Increased TRIM31 gene expression is positively correlated with SARS-CoV-2 associated genes TMPRSS2 and TMPRSS4 in gastrointestinal cancers

Abstract

AbstractBesides typical respiratory symptoms, COVID-19 patients also have gastrointestinal symptoms. Studies focusing on the gastrointestinal tumors derived from gastrointestinal tissues have raised a question whether these tumors might express higher levels of SARS-CoV-2 associated genes and therefore patients diagnosed with GI cancers may be more susceptible to the infection. In this study, we have analyzed the expression of SARS-CoV-2 associated genes and their co-expressions in gastrointestinal solid tumors, cancer cell lines and patient-derived organoids relative to their normal counterparts.
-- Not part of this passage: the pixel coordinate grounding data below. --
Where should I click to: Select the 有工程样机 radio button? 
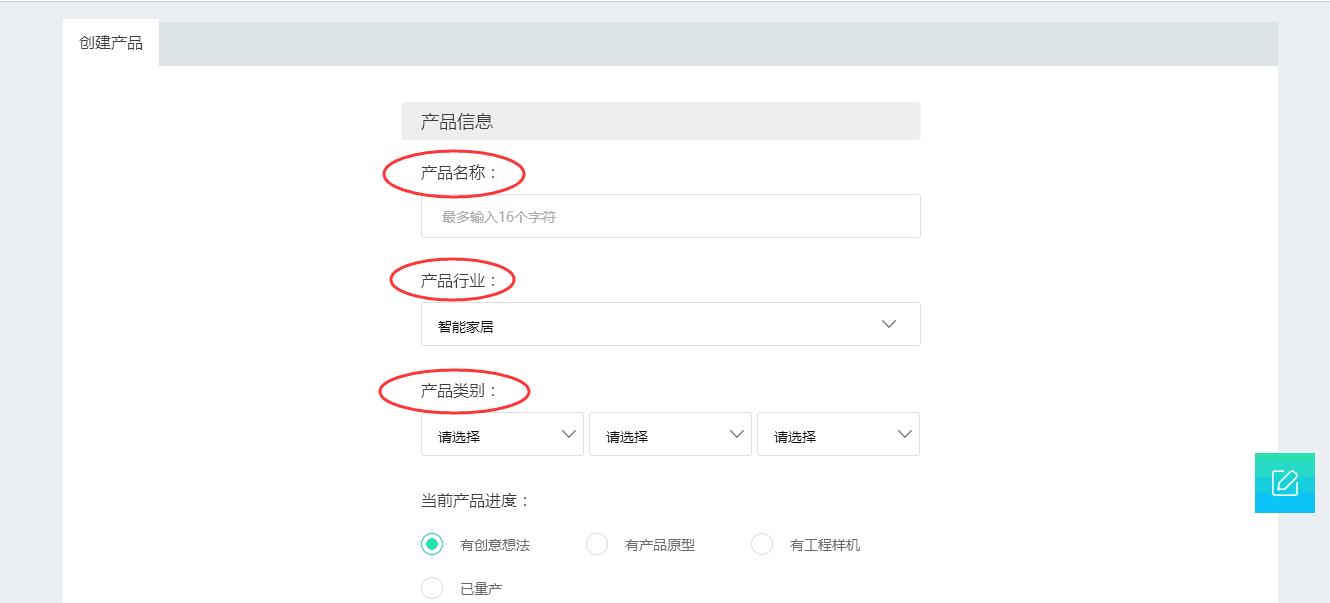[x=762, y=543]
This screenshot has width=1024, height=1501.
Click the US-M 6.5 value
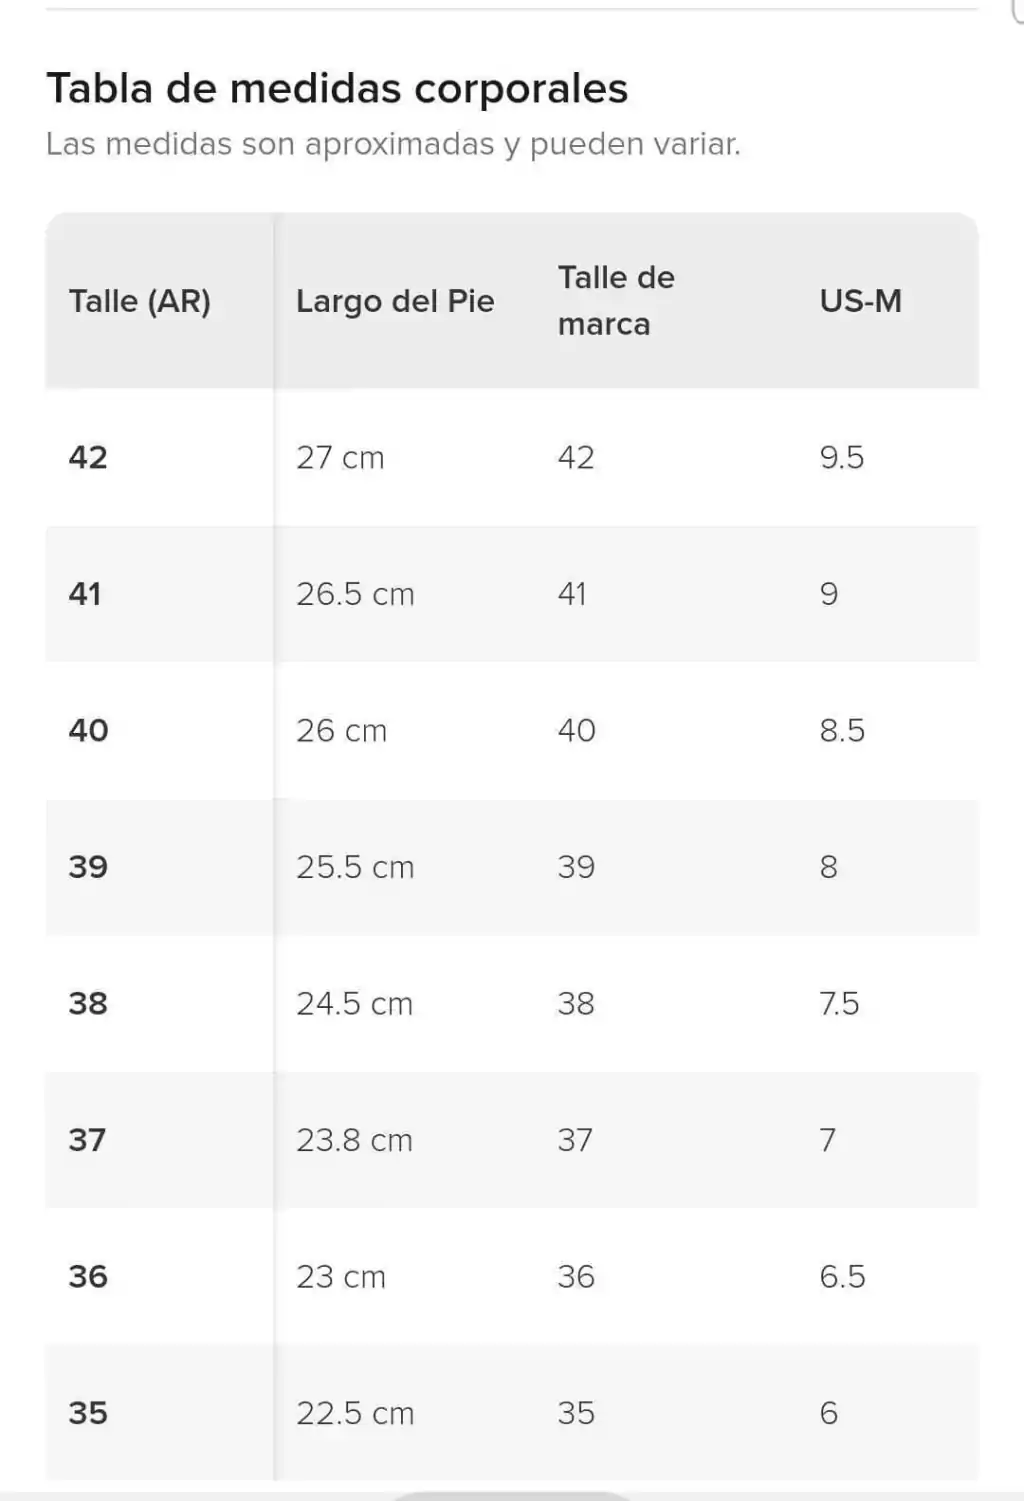click(x=842, y=1276)
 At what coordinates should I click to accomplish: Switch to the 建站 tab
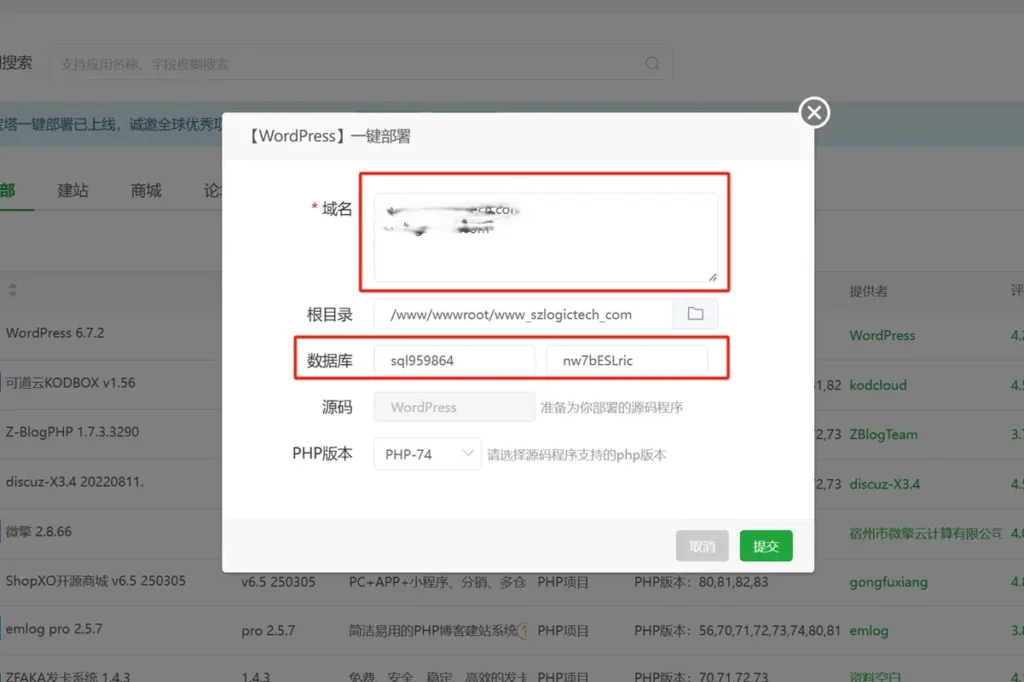pyautogui.click(x=73, y=190)
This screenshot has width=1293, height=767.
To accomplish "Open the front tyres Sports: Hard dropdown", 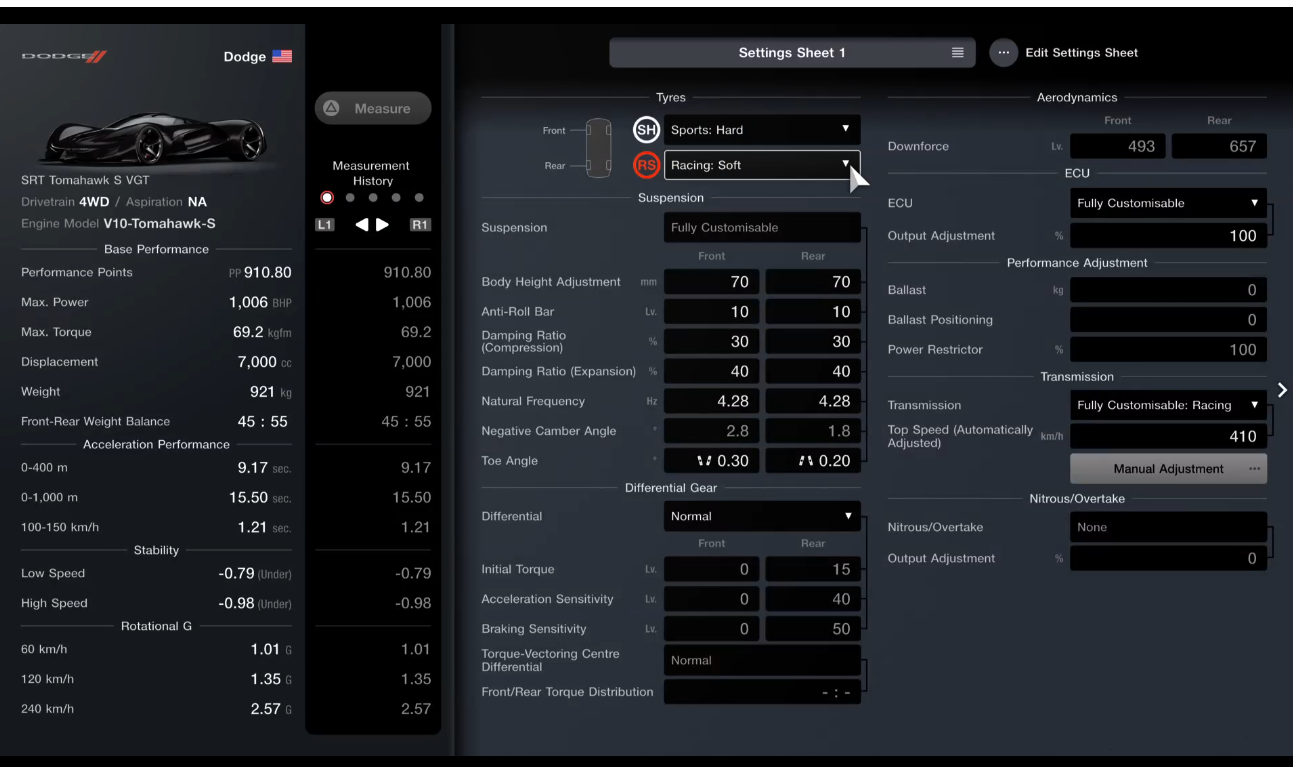I will [x=761, y=130].
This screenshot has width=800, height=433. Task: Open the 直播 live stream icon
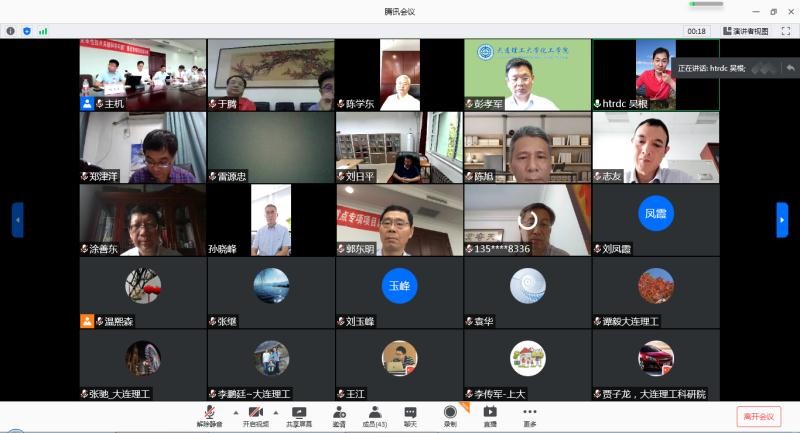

Moreover, we have found increased co-expression of TMPRSS2-TMPRSS4 in gastrointestinal cancers suggesting that SARS-CoV-2 viral infection known to be mediated by this protease pair might facilitate the effects of viral infection in GI cancer patients. Further, our findings also demonstrate that TRIM31 expression is upregulated in gastrointestinal tumors, while the inhibition of TRIM31 significantly altered viral replication and viral processes associated with cellular pathways in gastrointestinal cancer samples. Taken together, these findings indicate that in addition to the co-expression of TMPRSS2-TMPRSS4 protease pair in GI cancers, TRIM31 expression is positively correlated with this pair and TRIM31 may play a role in providing an increased susceptibility in GI cancer patients to be infected with SARS-CoV-2 virus.